Exercise objective | Two lines below mark the span: the one containing "For every named" and the one containing "3XL (459, 238)". Set down both, plus every line between, exactly as they stand, and nothing else.

Stored records:
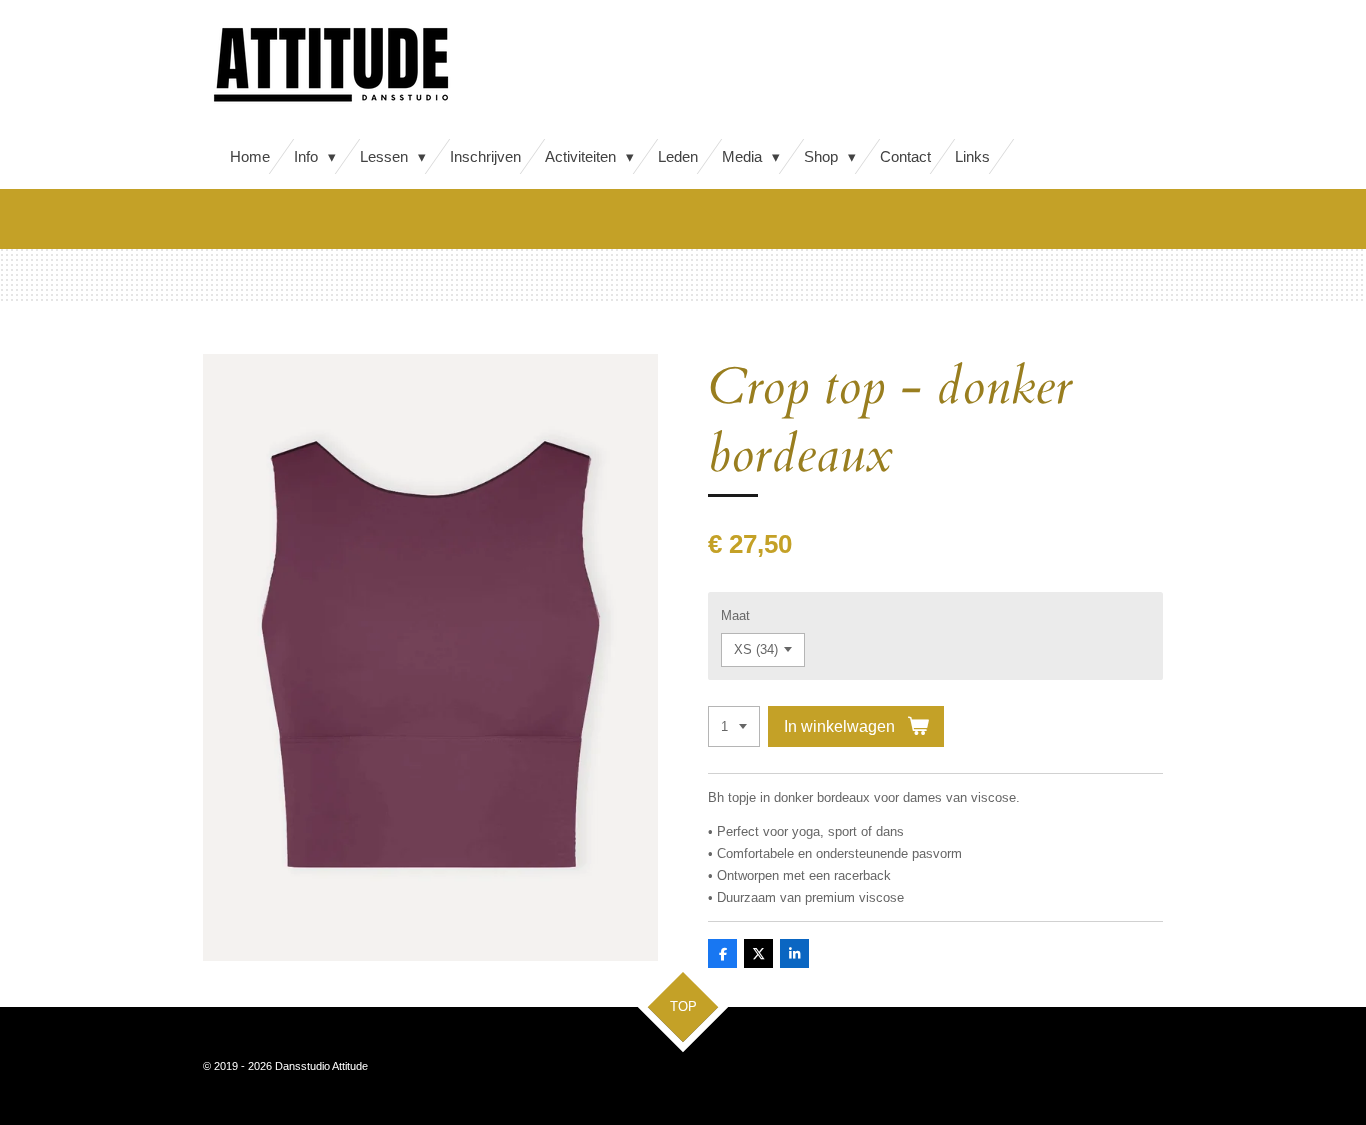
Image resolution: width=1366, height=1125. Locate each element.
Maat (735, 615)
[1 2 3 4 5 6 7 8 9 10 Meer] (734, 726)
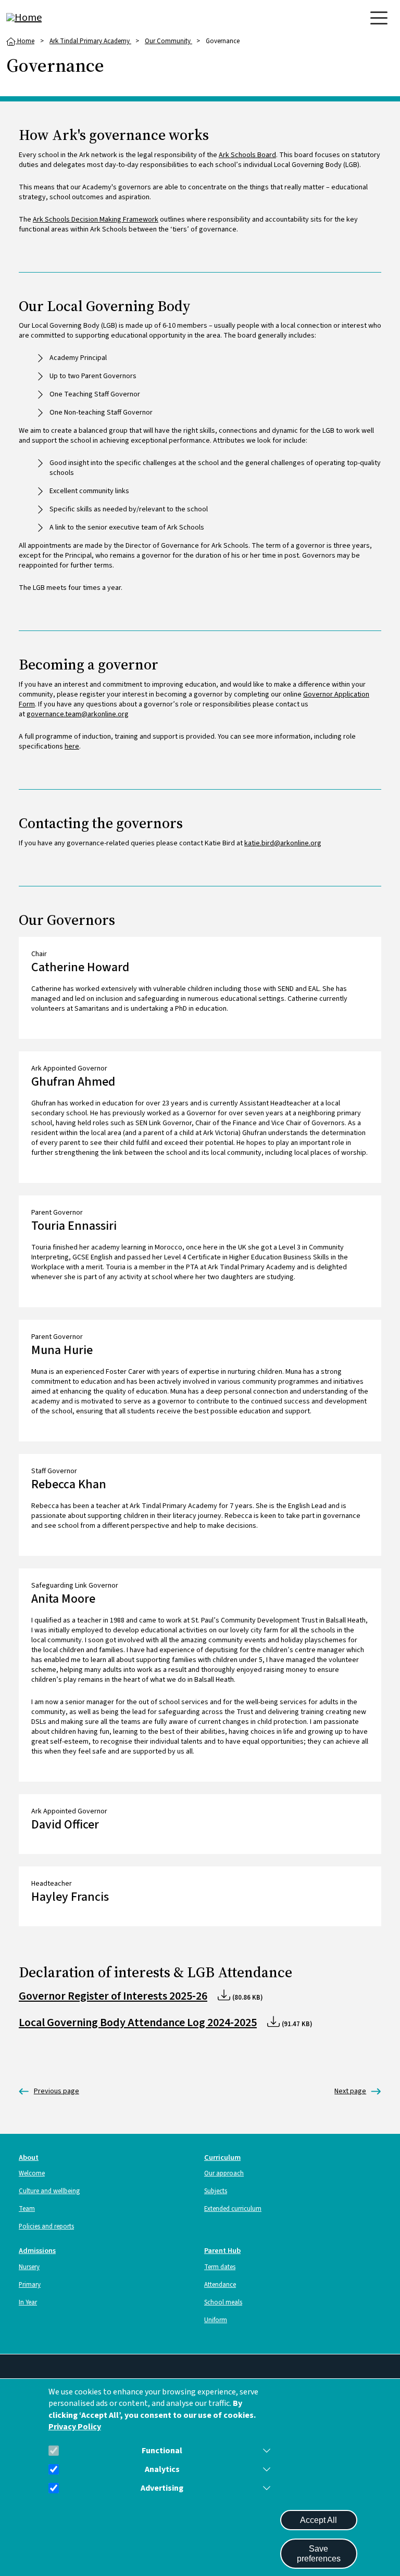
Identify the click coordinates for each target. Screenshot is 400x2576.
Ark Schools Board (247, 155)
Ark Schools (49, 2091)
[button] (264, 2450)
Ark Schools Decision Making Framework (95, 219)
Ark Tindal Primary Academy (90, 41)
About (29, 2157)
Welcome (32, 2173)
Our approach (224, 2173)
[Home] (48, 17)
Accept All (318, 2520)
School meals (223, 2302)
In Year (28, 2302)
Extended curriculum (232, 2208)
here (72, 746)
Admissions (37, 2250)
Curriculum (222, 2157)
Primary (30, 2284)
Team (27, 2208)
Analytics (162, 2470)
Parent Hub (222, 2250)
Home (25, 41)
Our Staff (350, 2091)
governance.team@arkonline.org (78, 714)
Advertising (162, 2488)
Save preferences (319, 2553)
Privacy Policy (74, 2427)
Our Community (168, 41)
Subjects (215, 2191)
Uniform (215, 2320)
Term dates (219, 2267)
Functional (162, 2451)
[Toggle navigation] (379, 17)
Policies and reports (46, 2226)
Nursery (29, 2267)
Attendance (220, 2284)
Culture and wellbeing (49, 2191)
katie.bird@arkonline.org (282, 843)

==

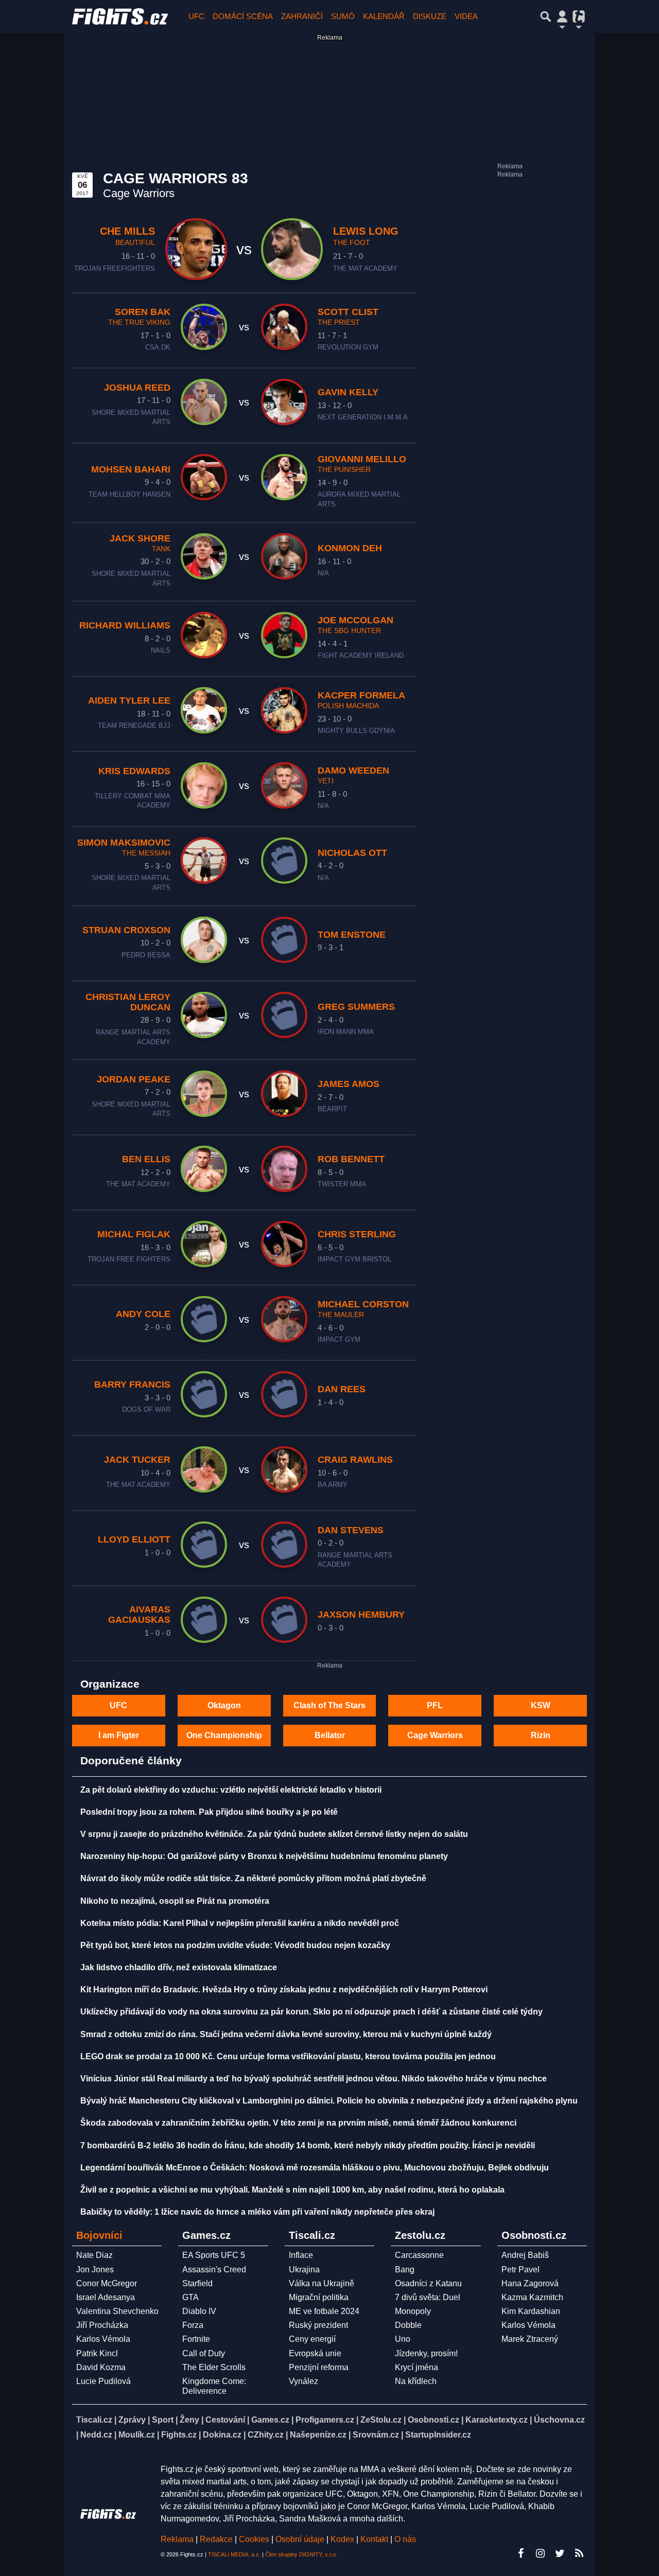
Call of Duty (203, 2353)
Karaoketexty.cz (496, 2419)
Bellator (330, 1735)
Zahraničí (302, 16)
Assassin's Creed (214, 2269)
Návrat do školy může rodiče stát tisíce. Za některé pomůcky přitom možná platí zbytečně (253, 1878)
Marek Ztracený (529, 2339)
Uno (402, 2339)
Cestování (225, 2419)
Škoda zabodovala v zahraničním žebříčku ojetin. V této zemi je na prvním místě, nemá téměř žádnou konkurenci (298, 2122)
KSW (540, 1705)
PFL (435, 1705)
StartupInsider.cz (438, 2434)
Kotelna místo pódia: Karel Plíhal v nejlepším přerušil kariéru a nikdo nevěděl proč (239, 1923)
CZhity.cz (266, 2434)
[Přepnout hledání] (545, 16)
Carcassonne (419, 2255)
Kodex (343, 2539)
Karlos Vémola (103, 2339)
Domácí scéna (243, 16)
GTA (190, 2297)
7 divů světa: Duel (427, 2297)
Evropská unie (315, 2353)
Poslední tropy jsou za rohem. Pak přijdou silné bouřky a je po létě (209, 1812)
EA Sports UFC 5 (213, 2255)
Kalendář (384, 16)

==

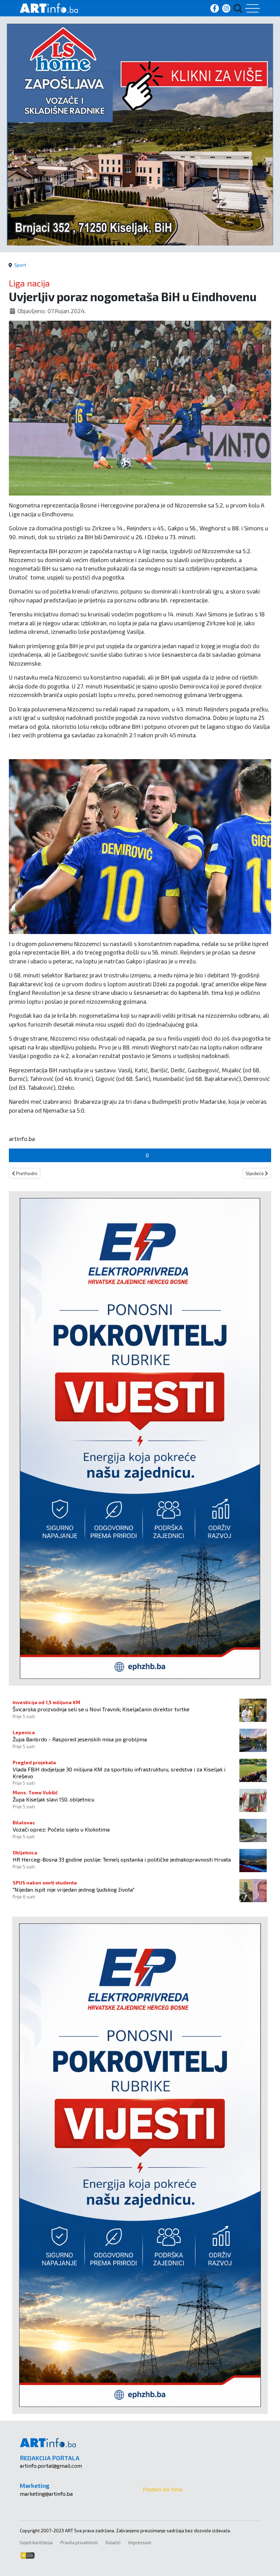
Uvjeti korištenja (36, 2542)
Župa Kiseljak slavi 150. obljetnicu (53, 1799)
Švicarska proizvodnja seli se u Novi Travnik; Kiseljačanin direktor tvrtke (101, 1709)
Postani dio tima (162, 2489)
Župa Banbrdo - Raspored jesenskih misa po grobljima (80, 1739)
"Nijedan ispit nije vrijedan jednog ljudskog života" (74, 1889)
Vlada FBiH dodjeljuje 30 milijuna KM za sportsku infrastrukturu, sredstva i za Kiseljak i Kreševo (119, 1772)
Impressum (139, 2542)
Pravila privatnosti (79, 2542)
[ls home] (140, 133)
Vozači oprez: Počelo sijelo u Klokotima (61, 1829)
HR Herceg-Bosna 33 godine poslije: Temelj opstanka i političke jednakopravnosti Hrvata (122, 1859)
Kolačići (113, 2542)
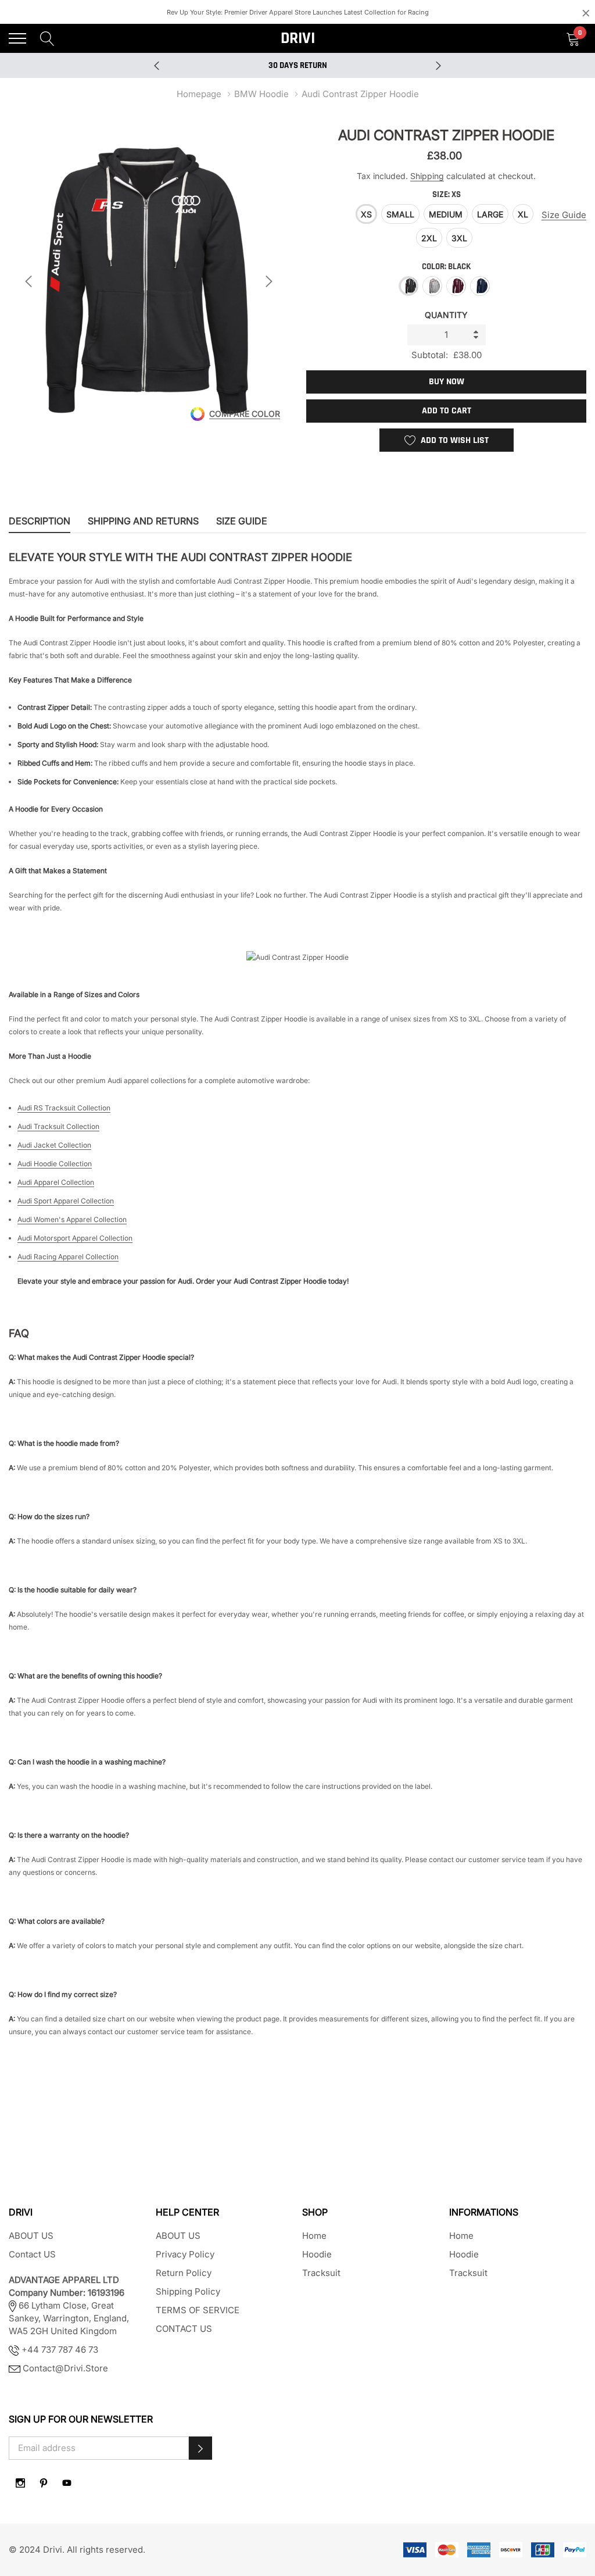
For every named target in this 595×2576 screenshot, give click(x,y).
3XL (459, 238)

Exercise response |
For every named target in this 595×2576 screenshot, give click(x,y).
3XL (459, 238)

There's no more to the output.